* [Document excerpt]:

## START

# Bakuma Shark bars



## busy builder (22 Feb 2015)

I lost one of my 12 year old Bakuma Shark pry bars down a cavity and badly need to replace it. But I can't find a retailer in the UK.

nearest I could find....

http://www.ebay.com.au/itm/Pry-Bar-and- ... 1539858957

I've tried the Cumquats cheapo Silverline, they aren't a patch on Bakuma, I think Silverline use putty to make theirs.


----------



## bugbear (22 Feb 2015)

busy builder":2fkxcx7s said:


> I lost one of my 12 year old Bakuma Shark pry bars down a cavity and badly need to replace it. But I can't find a retailer in the UK.
> 
> nearest I could find....
> 
> ...



Could you buy one of the modern super-strong magnets and go fishing?

http://www.leevalley.com/US/wood/page.a ... 2363,42356

BugBear


----------



## Bod (22 Feb 2015)

Google "sea searcher magnet" or "Recovery magnet"
Standard kit on canal boats.

Bod


----------



## Shrubby (22 Feb 2015)

Dictum and Dieter Schmidt both sell a range of Japanese nail bars. Argosminster sell the Mokuba brand.
I prefer Mokuba (rocking horse) and Dogyu (bullhead) to the Bakuma (shark)

## END

* [Collected material]:
## START

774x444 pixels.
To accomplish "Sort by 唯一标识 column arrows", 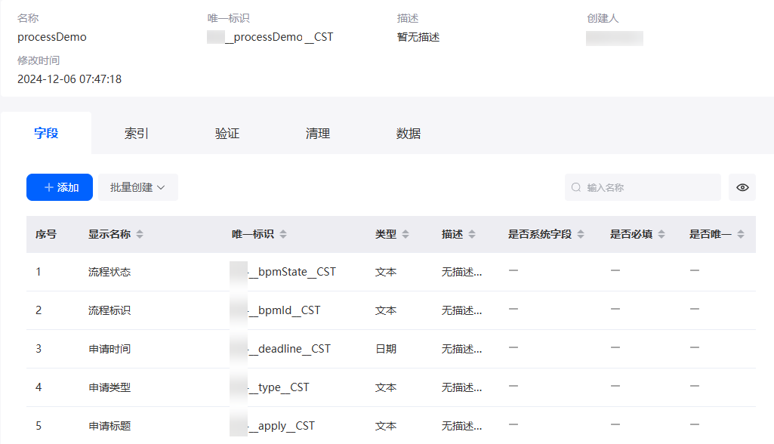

## END

* [Tasks to carry out]:
- A) How would you say this sentence from the pry bar thread in French: "Dictum and Dieter Schmidt both sell a range of Japanese nail bars."?
- B) Can you print the pry bar thread word for word from "Dictum and Dieter" to "the Bakuma (shark)"?
None of the data is needed here.

* [The replies]:
- A) Dictum et Dieter Schmidt vendent tous deux une gamme de pieds-de-biche japonais.

- B)
Dictum and Dieter Schmidt both sell a range of Japanese nail bars. Argosminster sell the Mokuba brand.
I prefer Mokuba (rocking horse) and Dogyu (bullhead) to the Bakuma (shark)